◆ **TASK GOAL**
Each line from the start of the records through the line containing "This screenshot has width=1920, height=1080." is to be transcribed exactly, and no other line is to be included.

◆ **DATA SHOWN**
Content starts
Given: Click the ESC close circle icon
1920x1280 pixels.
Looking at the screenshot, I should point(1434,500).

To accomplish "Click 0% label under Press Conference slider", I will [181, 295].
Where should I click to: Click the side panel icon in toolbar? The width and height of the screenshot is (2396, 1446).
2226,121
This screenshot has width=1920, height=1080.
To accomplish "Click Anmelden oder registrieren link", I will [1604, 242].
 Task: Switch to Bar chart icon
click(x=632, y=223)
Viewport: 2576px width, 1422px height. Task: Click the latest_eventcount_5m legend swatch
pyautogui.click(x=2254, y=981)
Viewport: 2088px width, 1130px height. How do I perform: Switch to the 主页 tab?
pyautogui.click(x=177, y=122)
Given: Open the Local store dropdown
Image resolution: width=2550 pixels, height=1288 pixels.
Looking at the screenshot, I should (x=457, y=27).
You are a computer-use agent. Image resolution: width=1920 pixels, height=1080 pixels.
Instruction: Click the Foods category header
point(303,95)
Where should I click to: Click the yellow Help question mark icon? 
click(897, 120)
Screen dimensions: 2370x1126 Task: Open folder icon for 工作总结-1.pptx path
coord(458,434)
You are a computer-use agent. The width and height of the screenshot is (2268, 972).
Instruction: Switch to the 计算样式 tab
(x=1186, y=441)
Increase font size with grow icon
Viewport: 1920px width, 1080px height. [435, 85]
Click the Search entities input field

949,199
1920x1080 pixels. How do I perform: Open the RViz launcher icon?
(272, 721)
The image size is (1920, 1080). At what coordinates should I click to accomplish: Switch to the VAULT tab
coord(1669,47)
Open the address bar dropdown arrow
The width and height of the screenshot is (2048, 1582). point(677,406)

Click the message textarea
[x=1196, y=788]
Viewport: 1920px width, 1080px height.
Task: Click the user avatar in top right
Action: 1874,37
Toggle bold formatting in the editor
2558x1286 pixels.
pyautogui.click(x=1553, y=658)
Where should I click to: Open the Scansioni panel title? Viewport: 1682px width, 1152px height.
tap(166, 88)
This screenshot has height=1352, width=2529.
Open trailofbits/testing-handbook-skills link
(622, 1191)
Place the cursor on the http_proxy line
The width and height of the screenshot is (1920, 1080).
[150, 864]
Content ends
◆ **EXERCISE RESULT**
Given: Click the ESC close circle icon
1920x1280 pixels.
Looking at the screenshot, I should point(1434,500).

To accomplish "Click 0% label under Press Conference slider", I will [181, 295].
Where should I click to: Click the side panel icon in toolbar? The width and height of the screenshot is (2396, 1446).
2226,121
This screenshot has width=1920, height=1080.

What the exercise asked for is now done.